Your task is to work out how many lines in the data include the word "agent". Reply with the number alone.
^^^^
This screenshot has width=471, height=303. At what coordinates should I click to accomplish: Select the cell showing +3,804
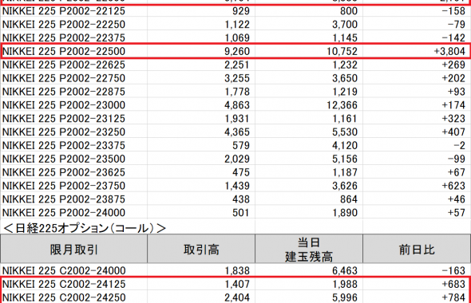coord(449,51)
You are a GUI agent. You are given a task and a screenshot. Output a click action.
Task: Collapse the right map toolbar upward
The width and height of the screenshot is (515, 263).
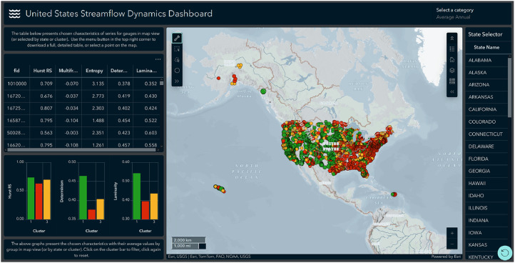[452, 39]
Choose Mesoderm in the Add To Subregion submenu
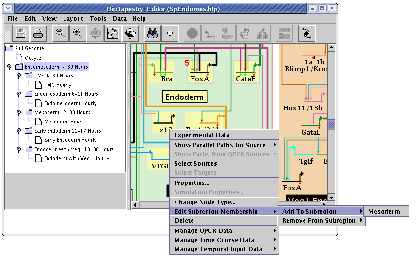Image resolution: width=416 pixels, height=260 pixels. click(384, 211)
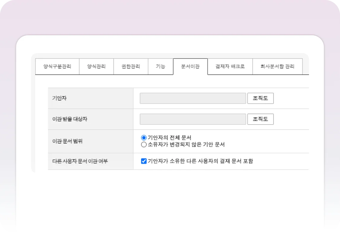Open the 결재자 매크로 tab
The width and height of the screenshot is (340, 233).
230,66
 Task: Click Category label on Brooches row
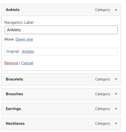[103, 94]

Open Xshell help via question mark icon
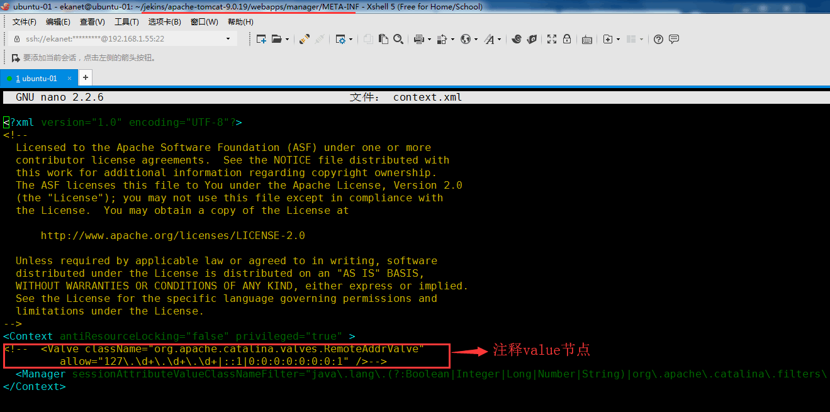(x=658, y=39)
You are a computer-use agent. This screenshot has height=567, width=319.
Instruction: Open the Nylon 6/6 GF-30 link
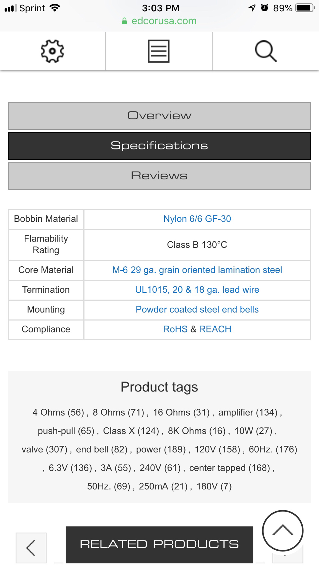pos(197,219)
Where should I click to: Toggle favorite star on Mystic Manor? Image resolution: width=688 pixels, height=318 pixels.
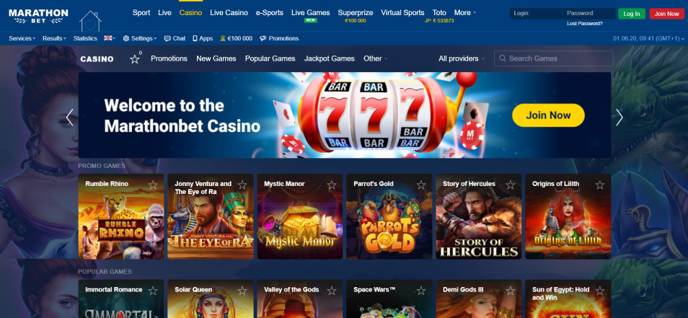(x=332, y=185)
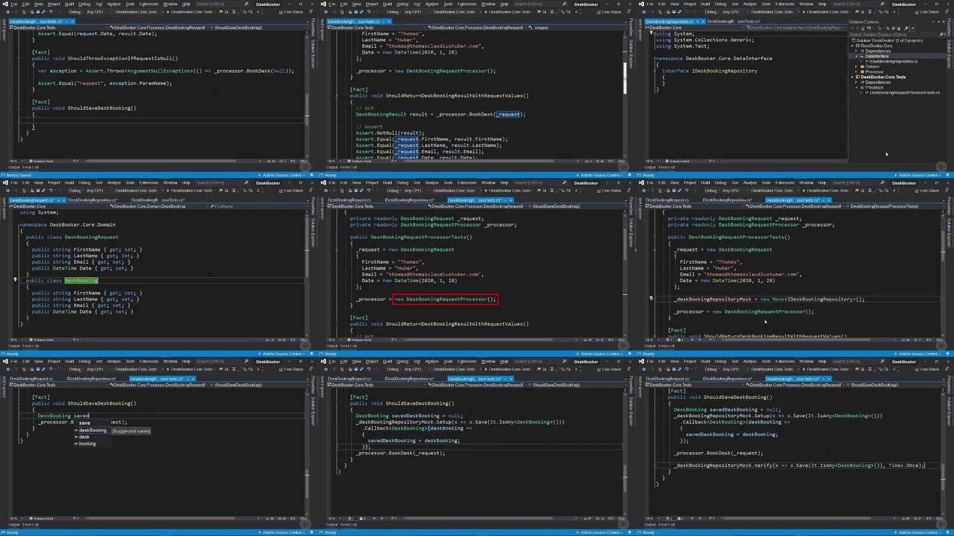Image resolution: width=954 pixels, height=536 pixels.
Task: Select the active DeskBookingRepository.cs tab beside Solution Explorer
Action: coord(669,21)
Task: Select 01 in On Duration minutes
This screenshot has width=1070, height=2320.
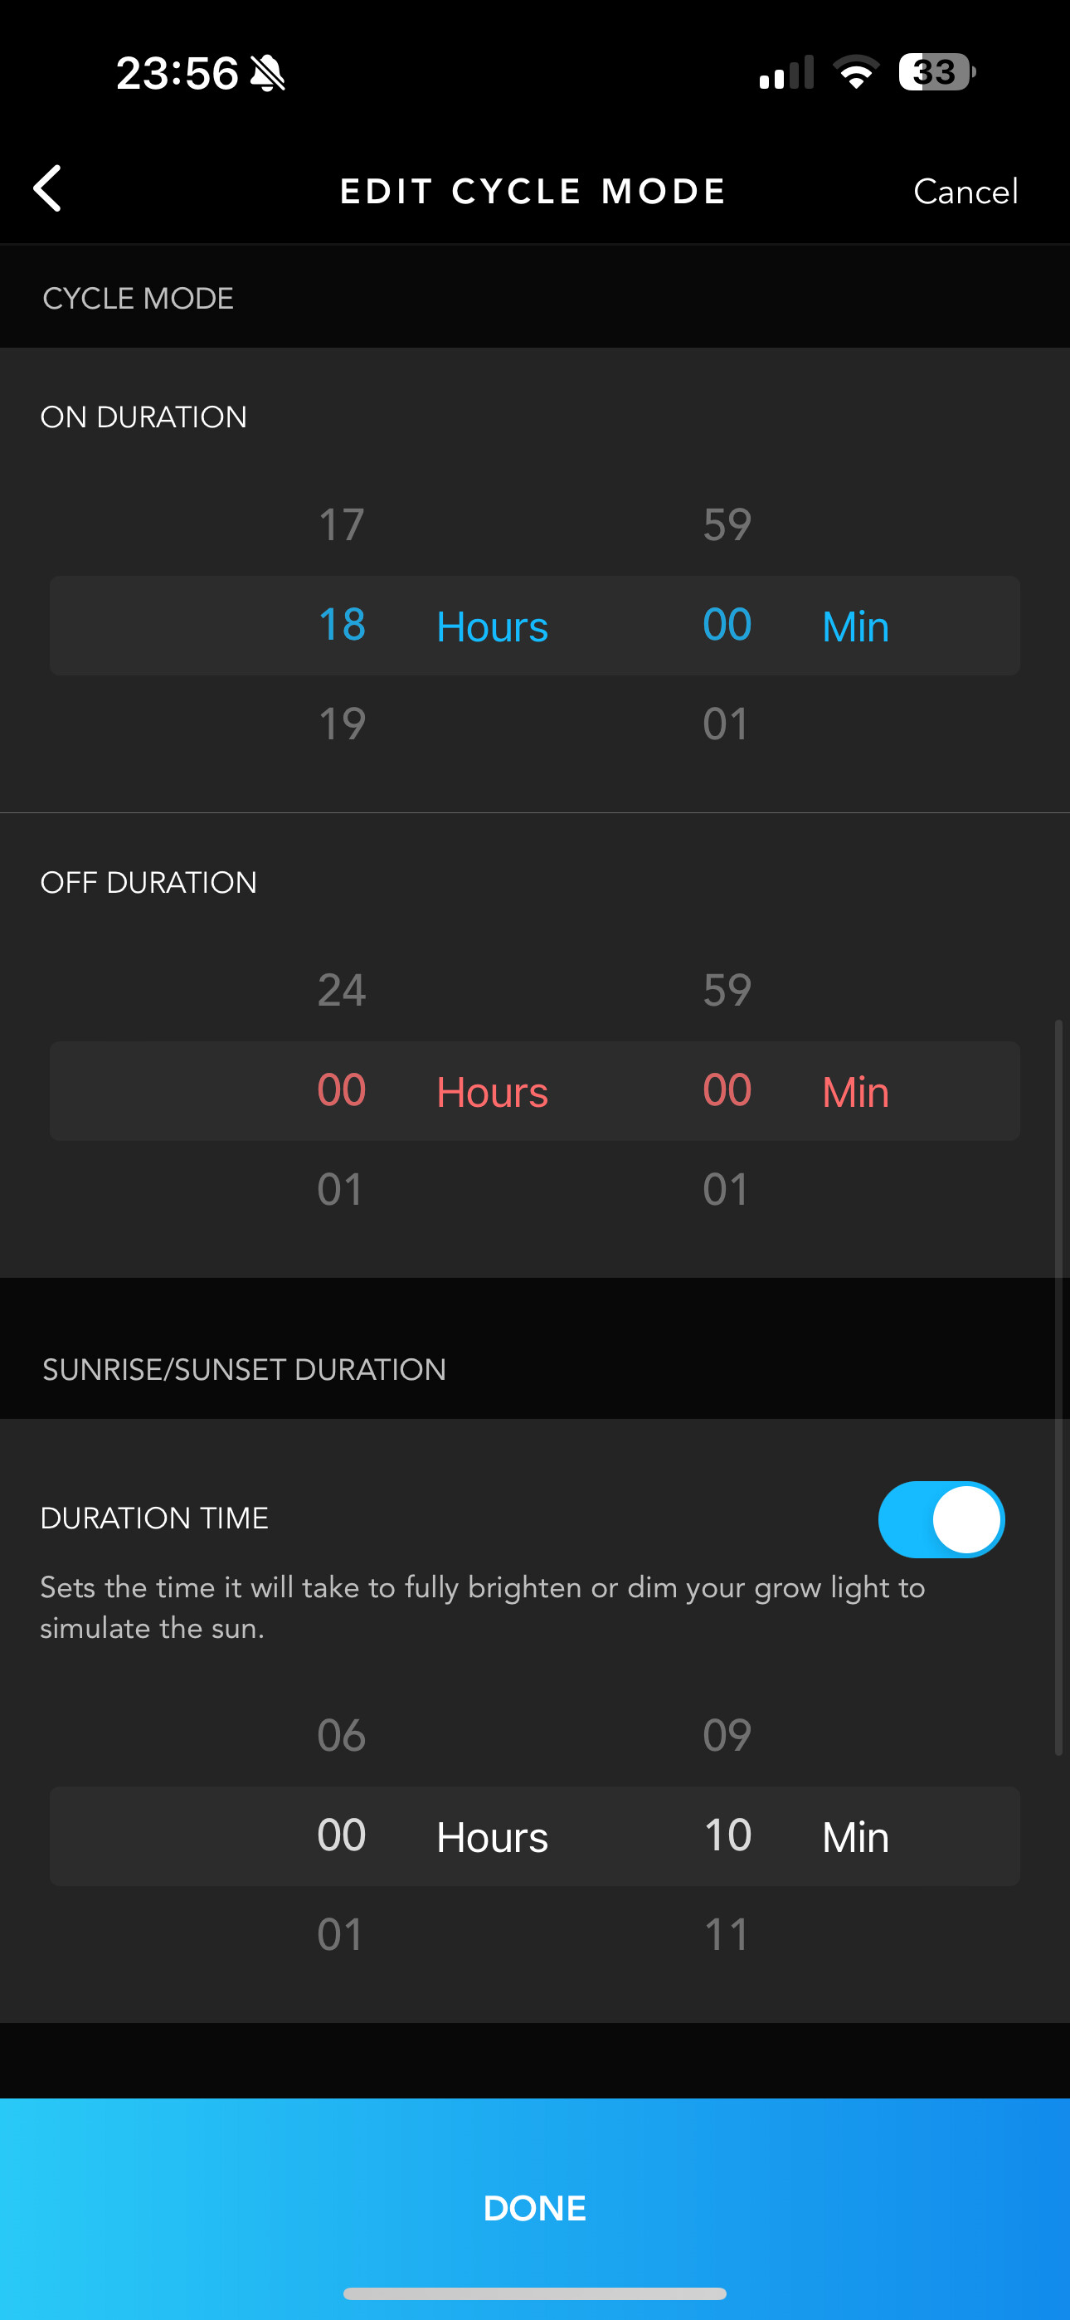Action: [x=726, y=724]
^^^^
Task result
2